Does the fundamental group detect the unlink?

It is known that the unknot is the only knot whose complement has fundamental group $\mathbb{Z}$.

Does this fact generalize to links? That is, suppose that $\ell= \ell_1 \cup \dots \cup \ell_n$ is an $n$-component link in $\mathbb{R}^3$ such that $\pi_1(\mathbb{R}^3-\ell)$ is a free group on $n$-generators. Is $\ell$ the unlink on $n$-components?

Solution 1:

A useful result here is

Theorem. (Kneser's conjecture) If $M$ is a compact orientable $3$-manifold with incompressible boundary, and if $\pi_1(M)\approx G_1*G_2$, then there is a connect sum decomposition $M=M_1\mathbin{\#}M_2$ with $\pi_1(M_i)\approx G_i$ for $i=1,2$.

This paper suggests Epstein, "Free products with amalgamation and 3-manifolds", 1961, and Hempel, section 7 for details. (Calegari's notes, Theorem 3.9, has the case of $M$ closed.)
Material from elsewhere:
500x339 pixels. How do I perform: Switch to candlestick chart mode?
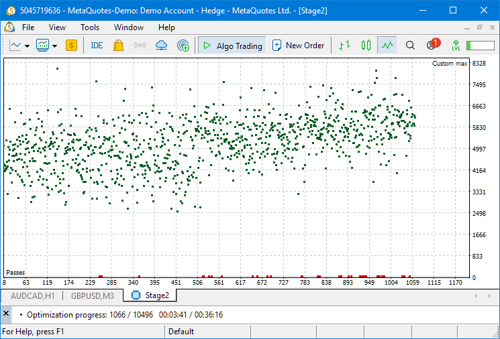(366, 46)
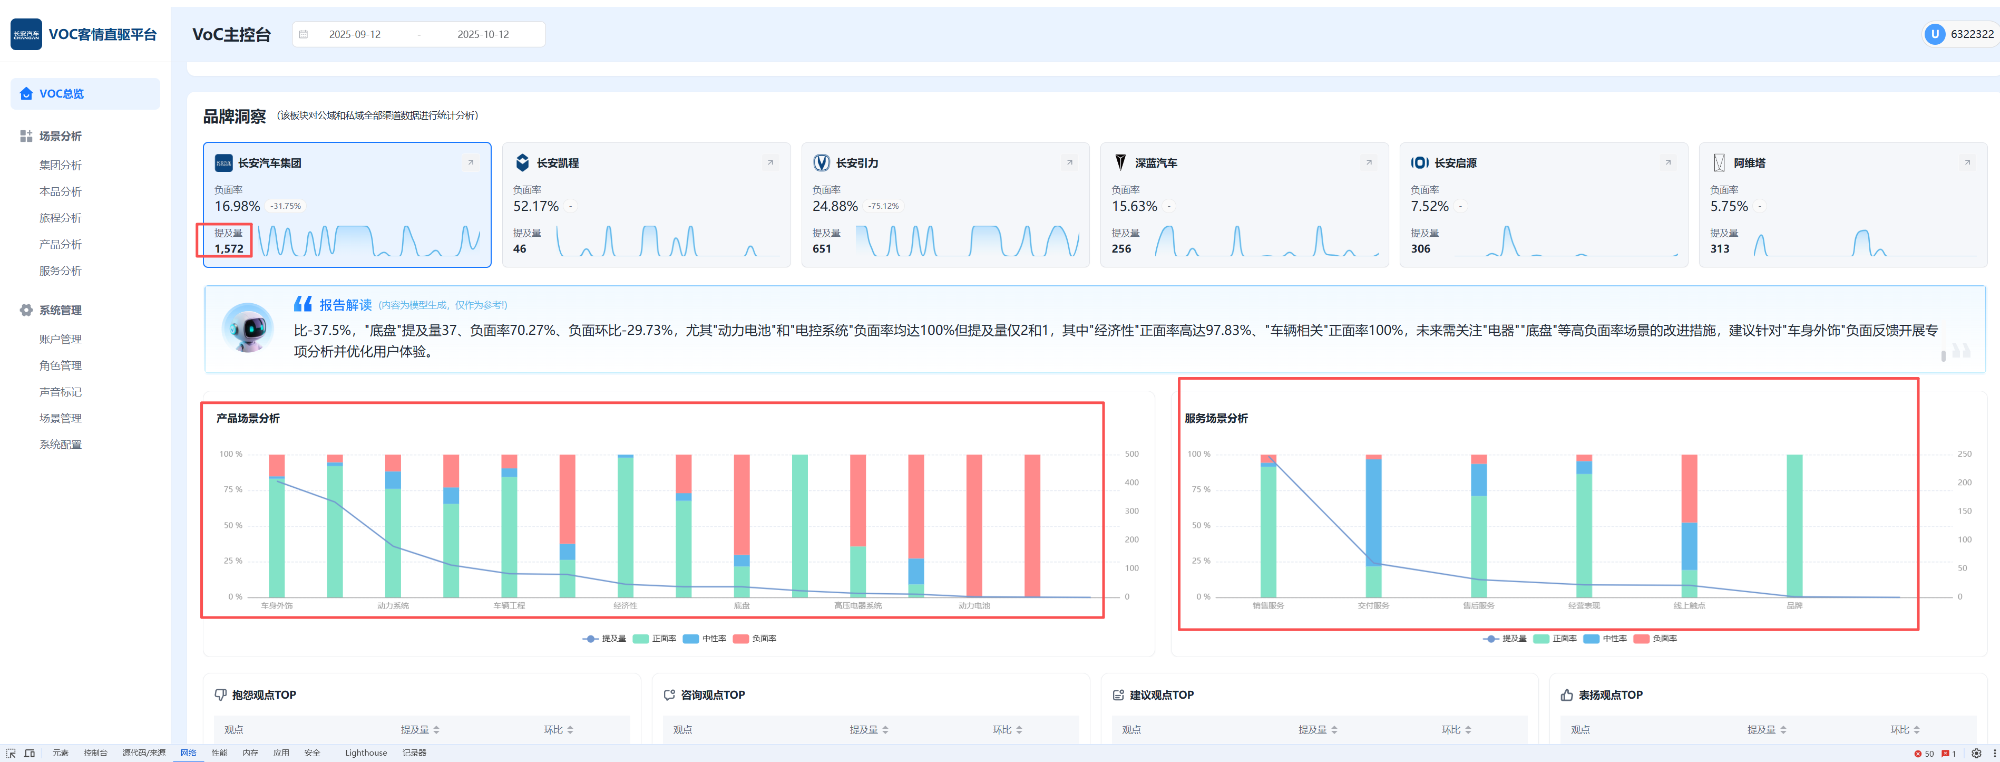Click the start date 2025-09-12 field
The image size is (2000, 762).
point(355,34)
If $L$ is a link with $M=S^3-\nu(L)$ having a compressible boundary, then one of the components is an unknot split from the rest of the link. This is because the loop theorem gives an embedded disk whose boundary is a link component, and the boundary of a regular neighborhood of this disk is a splitting sphere.

Otherwise, if $S^3-\nu(L)$ has incompressible boundary and $\pi_1(S^3-\nu(L))=G_1*G_2$ with each $G_i$ nontrivial, then Kneser's conjecture gives an embedded sphere that splits $L$ into two sublinks.

Recall that $H_1(S^3-L)= \mathbb{Z}^n$, where $n$ is the number of components of $n$. If $\pi_1(S^3-L)$ is a free group of $n$ generators, then this paired with the above implies that $L$ is a completely split link, where each component $L_i$ has $\pi_1(S^3-L_i)=\mathbb{Z}$. The only knot whose knot group is $\mathbb{Z}$ is the unknot, hence each $L_i$ is an unknot.

So, yes, if $\pi_1(S^3-L)$ is a free group on $n$ generators, then $L$ is an $n$-component unlink.